O ex-secretário-geral do PT Silvio Pereira também negou que o empresário Marcos Valério o tenha procurado para levantar o dinheiro necessário a fim de “calar” o empresário Ronan Maria Pinto, que seria o responsável pela ameaça de ligar Lula e Carvalho ao esquema de propinas no município do Grande ABC.
Segundo a revista Veja desta semana, o encontro entre Valério e Pereira ocorreu em 2003, um ano depois do assassinato de Celso Daniel. Nesse encontro, o petista teria pedido dinheiro para evitar que Ronan fosse a público dizer que Lula e Carvalho eram beneficiários do dinheiro desviado da prefeitura de Santo André.
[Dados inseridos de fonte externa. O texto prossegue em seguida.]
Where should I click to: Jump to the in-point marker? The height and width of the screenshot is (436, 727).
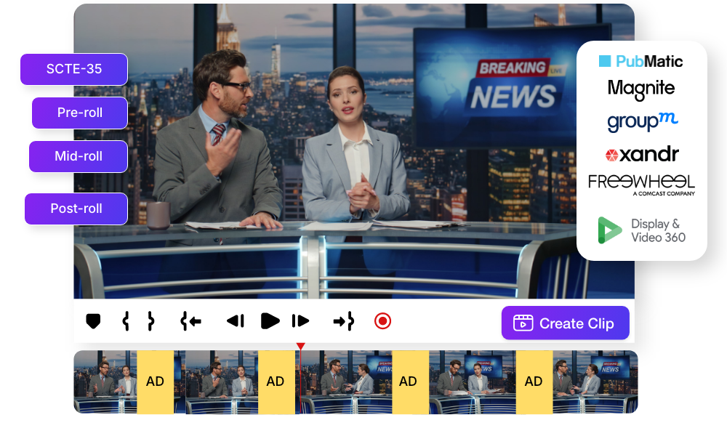pyautogui.click(x=190, y=321)
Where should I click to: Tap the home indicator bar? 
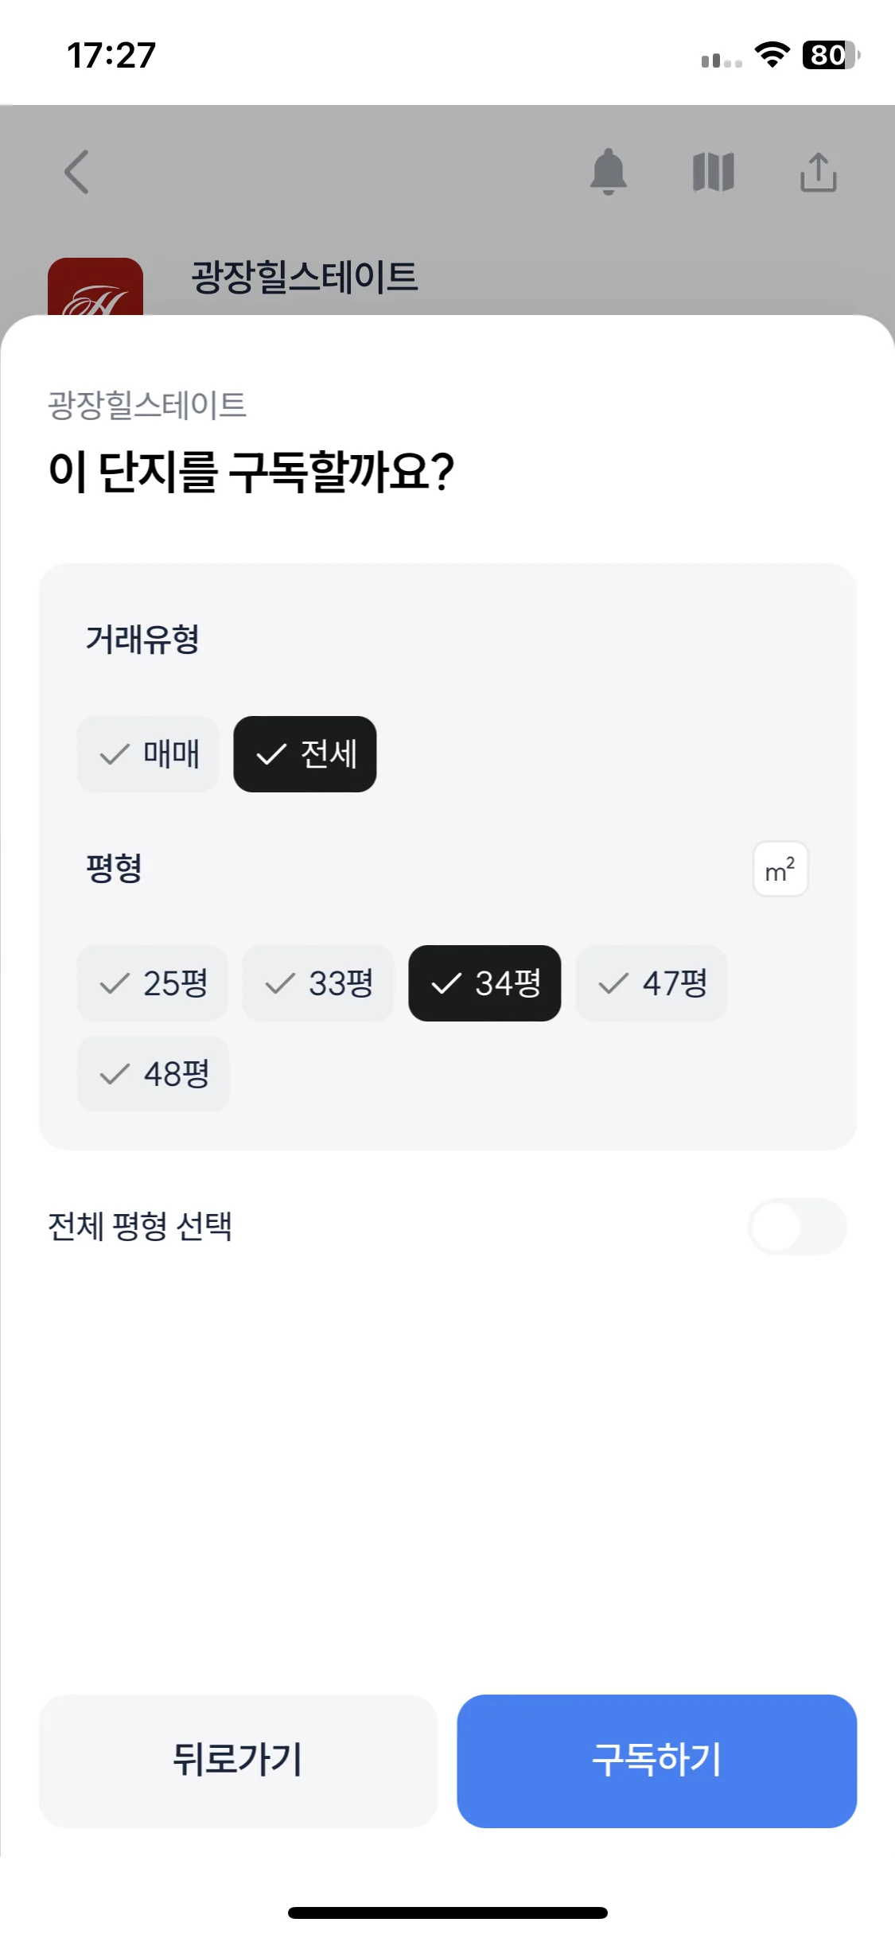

O Instituto Lula não quis comentar o caso nesta sexta-feira. Os assessores do ex-presidente afirmaram que desconhecem o conteúdo do novo depoimento de Valério prestado em setembro à Procuradoria-Geral da República.
“O ministro nunca teve qualquer contato com o sr. Marcos Valério, nem pessoalmente, nem por e-mail, telefone ou qualquer outro meio”, afirmou a Secretaria-Geral da Presidência por meio de nota oficial.
A pasta informou ainda que Carvalho “nunca teve conhecimento de qualquer ameaça ou chantagem” feita por pessoas que teriam informações a respeito de seu suposto envolvimento em pedidos de propinas durante a administração de Celso Daniel.
SECRETÁRIO
O ministro foi secretário municipal em Santo André de 1997 a 2001. E sempre negou a existência do esquema de pagamento de propina.
O SOMBRA
O criminalista Roberto Podval nega o envolvimento de Sérgio Gomes, o Sombra, na morte de Celso Daniel. Podval questiona no Supremo Tribunal Federal o poder de investigação criminal do Ministério Público.
O empresário Ronan Maria Pinto não foi localizado.